To communicate with the real world, AI will acquire physical intelligence

    Recent AI models are surprisingly human-like in their ability to generate text, audio and video when requested. Until now, however, these algorithms have largely remained relegated to the digital world, rather than the physical, three-dimensional world we live in. Whenever we try to apply these models to the real world, even the most sophisticated struggles must be fought to perform adequately. – for example, consider how challenging it has been to develop safe and reliable self-driving cars. Although artificially intelligent, these models not only simply do not understand physics, but also often hallucinate, causing them to make inexplicable errors.

    However, this is the year when AI will finally make the leap from the digital world to the real world we live in. Expanding AI beyond its digital boundaries requires an overhaul of the way machines think, combining the digital intelligence of AI with the mechanical prowess of robotics. This is what I call 'physical intelligence', a new form of intelligent machine that can understand dynamic environments, deal with unpredictability and make decisions in real time. Unlike the models used by standard AI, physical intelligence is rooted in physics; in understanding the fundamental principles of the real world, such as cause-and-effect.

    Such features allow physical intelligence models to communicate and adapt to different environments. In my research group at MIT, we develop models of physical intelligence that we call fluid networks. For example, in one experiment we trained two drones – one controlled by a standard AI model and the other by a fluid network – to locate objects in a forest during the summer, using data collected by human pilots. Although both drones performed equally well when asked to do exactly what they were trained to do, only the fluid network drone successfully completed its task when asked to locate objects in different conditions (in winter or in an urban environment). This experiment showed us that, unlike traditional AI systems that stop evolving after their initial training phase, fluid networks continue to learn and adapt to experience, just like humans do.

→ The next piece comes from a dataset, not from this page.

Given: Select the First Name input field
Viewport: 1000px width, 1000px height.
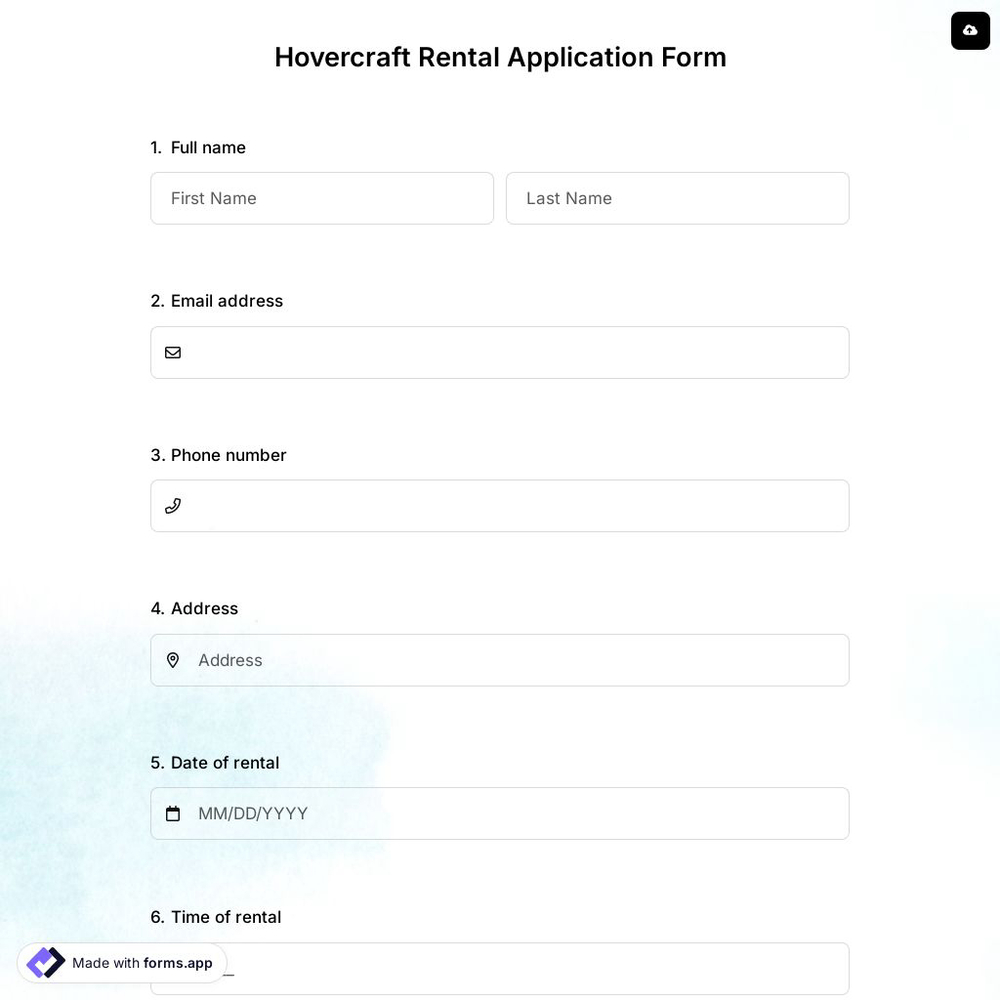Looking at the screenshot, I should pyautogui.click(x=322, y=198).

    Physical intelligence is also capable of interpreting and physically executing complex commands derived from text or images, bridging the gap between digital instructions and real-world execution. For example, in my lab we have developed a physically intelligent system that can iteratively design and then 3D print small robots in less than a minute based on cues such as “robot that can walk forward” or “robot that can grab hold.” objects”.

    Other laboratories are also making important breakthroughs. For example, robotics startup Covariant, founded by UC-Berkeley researcher Pieter Abbeel, is developing chatbots – similar to ChatGTP – that can control robotic arms when requested. They have already raised more than $222 million to develop and deploy sorting robots in warehouses around the world. A team from Carnegie Mellon University also recently demonstrated that a robot with just one camera and imprecise controls can perform dynamic and complex parkour movements, including jumping on obstacles twice as high and over gaps twice as long are, using a single neural network trained via reinforcement. learn.

    If 2023 was the year of text-to-image and 2024 of text-to-video, then 2025 will mark the age of physical intelligence, with a new generation of devices – not just robots, but everything from electricity grids to smart homes – who can interpret what we tell them and perform tasks in the real world.